Ódio à bondade


Odeio pessoas boazinhas. Gente que se desdobra para além da bondade necessária e se arrasta em mesuras e sacrifícios. Que carrega a sua e a minha mala. Que recusa a carona pra ir a pé. Que faz cara de coitada e diz: não precisa. Aaaaaa! Como eu odeio pessoas boazinhas. Caricaturas de bondade. Mártires de porra nenhuma. Bando de narcisos prepotentes disfarçados de humildes. Sufocando os outros com sua disponibilidade ostensiva, sua habilidade mórbida de abaixar ainda mais a cabeça e carregar ainda mais peso. Odeio o bordão da supra-humildade: tudo bem, não precisa. Não precisa nada, que ninguém lhes tire da miséria, que ninguém lhes dê um bilhete de loteria premiado para arrancar deles o prazer do pouco.
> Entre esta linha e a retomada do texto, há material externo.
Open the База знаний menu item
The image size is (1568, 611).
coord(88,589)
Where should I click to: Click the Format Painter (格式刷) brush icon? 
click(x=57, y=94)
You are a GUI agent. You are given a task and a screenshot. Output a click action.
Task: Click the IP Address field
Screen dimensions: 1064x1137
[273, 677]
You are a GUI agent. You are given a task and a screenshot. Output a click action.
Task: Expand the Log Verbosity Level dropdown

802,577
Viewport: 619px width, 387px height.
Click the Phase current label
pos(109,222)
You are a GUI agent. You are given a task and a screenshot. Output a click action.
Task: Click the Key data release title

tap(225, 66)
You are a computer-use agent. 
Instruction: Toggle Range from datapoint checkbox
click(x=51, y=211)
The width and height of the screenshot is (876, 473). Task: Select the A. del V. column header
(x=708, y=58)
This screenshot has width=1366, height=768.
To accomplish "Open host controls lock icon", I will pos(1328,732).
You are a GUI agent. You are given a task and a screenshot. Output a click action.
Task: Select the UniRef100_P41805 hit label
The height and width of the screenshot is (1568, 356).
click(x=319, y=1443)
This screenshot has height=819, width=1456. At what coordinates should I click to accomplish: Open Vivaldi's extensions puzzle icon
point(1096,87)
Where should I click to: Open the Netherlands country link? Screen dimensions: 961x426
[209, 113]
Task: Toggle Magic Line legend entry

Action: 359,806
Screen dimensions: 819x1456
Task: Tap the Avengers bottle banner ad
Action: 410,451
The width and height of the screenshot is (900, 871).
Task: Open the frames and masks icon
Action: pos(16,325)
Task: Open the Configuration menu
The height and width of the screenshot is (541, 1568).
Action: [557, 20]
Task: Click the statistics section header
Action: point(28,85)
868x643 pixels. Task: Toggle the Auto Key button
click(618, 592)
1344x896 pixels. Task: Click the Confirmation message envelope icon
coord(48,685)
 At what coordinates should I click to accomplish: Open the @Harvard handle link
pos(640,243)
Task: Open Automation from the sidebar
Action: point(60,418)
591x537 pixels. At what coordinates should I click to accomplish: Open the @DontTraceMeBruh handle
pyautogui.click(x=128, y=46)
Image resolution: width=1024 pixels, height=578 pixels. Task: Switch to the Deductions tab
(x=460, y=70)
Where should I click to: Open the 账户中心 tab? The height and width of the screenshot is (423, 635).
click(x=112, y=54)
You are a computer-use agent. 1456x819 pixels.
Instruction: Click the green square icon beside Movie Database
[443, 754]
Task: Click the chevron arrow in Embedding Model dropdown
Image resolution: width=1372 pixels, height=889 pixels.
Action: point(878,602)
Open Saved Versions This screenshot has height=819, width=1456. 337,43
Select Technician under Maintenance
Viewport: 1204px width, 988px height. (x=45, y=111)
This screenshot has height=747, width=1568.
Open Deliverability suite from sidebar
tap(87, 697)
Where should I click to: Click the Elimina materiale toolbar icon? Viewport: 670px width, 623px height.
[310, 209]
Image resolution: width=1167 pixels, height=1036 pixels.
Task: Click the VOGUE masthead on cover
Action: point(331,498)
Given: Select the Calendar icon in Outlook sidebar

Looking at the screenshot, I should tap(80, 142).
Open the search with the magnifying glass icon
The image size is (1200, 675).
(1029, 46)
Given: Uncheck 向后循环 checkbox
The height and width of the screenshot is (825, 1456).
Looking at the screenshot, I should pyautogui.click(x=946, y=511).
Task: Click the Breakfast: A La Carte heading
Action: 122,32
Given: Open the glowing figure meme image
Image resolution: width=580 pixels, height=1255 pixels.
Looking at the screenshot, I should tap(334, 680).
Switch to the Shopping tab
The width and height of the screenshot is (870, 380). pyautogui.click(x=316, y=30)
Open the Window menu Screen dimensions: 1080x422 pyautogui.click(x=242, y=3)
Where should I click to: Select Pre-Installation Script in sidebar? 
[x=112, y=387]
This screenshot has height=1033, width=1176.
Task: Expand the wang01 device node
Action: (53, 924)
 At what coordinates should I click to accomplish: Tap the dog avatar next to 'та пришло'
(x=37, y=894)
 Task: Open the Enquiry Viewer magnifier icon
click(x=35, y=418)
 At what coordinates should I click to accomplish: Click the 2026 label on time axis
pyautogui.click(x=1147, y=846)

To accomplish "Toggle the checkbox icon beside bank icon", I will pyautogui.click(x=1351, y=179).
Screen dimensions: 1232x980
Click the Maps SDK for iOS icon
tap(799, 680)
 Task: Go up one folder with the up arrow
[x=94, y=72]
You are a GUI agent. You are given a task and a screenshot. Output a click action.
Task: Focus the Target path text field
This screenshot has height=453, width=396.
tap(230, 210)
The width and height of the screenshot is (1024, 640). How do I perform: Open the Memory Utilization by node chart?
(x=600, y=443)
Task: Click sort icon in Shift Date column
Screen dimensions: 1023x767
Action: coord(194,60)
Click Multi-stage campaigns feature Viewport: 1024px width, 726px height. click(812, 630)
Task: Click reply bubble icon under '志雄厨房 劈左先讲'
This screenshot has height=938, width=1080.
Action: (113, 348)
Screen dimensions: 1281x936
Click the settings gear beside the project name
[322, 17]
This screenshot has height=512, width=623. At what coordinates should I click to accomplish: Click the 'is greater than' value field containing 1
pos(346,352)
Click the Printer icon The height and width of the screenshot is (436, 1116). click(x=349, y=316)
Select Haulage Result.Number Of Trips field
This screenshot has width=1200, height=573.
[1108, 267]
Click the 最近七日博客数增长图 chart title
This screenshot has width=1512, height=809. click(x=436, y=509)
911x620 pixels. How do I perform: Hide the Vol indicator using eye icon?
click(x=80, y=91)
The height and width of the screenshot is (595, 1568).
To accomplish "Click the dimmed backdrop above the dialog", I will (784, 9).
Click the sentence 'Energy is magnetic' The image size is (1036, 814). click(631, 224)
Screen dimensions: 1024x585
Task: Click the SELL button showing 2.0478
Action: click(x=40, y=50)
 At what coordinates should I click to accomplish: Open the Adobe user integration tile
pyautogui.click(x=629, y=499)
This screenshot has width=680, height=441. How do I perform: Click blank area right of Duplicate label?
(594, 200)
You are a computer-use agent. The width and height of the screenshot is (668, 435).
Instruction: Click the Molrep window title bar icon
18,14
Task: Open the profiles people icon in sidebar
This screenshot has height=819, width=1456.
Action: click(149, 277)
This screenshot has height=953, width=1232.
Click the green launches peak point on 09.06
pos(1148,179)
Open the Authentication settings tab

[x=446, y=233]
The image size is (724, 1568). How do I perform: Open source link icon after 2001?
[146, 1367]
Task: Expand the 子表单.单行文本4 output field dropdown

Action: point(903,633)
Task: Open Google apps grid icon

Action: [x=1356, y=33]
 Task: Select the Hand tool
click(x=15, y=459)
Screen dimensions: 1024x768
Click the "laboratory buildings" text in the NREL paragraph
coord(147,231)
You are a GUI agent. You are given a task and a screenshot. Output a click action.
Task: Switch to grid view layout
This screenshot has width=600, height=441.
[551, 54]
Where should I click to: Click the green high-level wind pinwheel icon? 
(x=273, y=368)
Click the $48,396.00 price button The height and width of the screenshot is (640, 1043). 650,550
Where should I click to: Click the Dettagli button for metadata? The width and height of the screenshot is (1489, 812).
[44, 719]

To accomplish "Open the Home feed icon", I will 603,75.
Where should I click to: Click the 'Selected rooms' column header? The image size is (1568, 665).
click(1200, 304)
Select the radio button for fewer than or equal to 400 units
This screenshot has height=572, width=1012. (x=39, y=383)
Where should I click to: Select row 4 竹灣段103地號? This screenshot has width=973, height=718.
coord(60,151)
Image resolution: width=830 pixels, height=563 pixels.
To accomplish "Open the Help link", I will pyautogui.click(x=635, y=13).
E não se enganem: a cobrança virá. O deleite da cobrança invisível mas sensível. Afinal, como podemos ser tão felizes, tão ricos, tão realizados quando aquela pessoa, tão boazinha, está indo a pé para casa, no escuro da noite, carregando um sei lá o quê sempre muito pesado?! Sejamos um pouco maus, a maldade que humaniza. Inerente ao bicho gente que somos. Maus como as crianças pequenas ainda não catequizadas. Naturalmente. Vamos proteger o outro com nossa explícita má intenção. Deixar que ele se defenda. Nenhum excesso me interessa. Nenhum excesso me convence, nem o de bondade.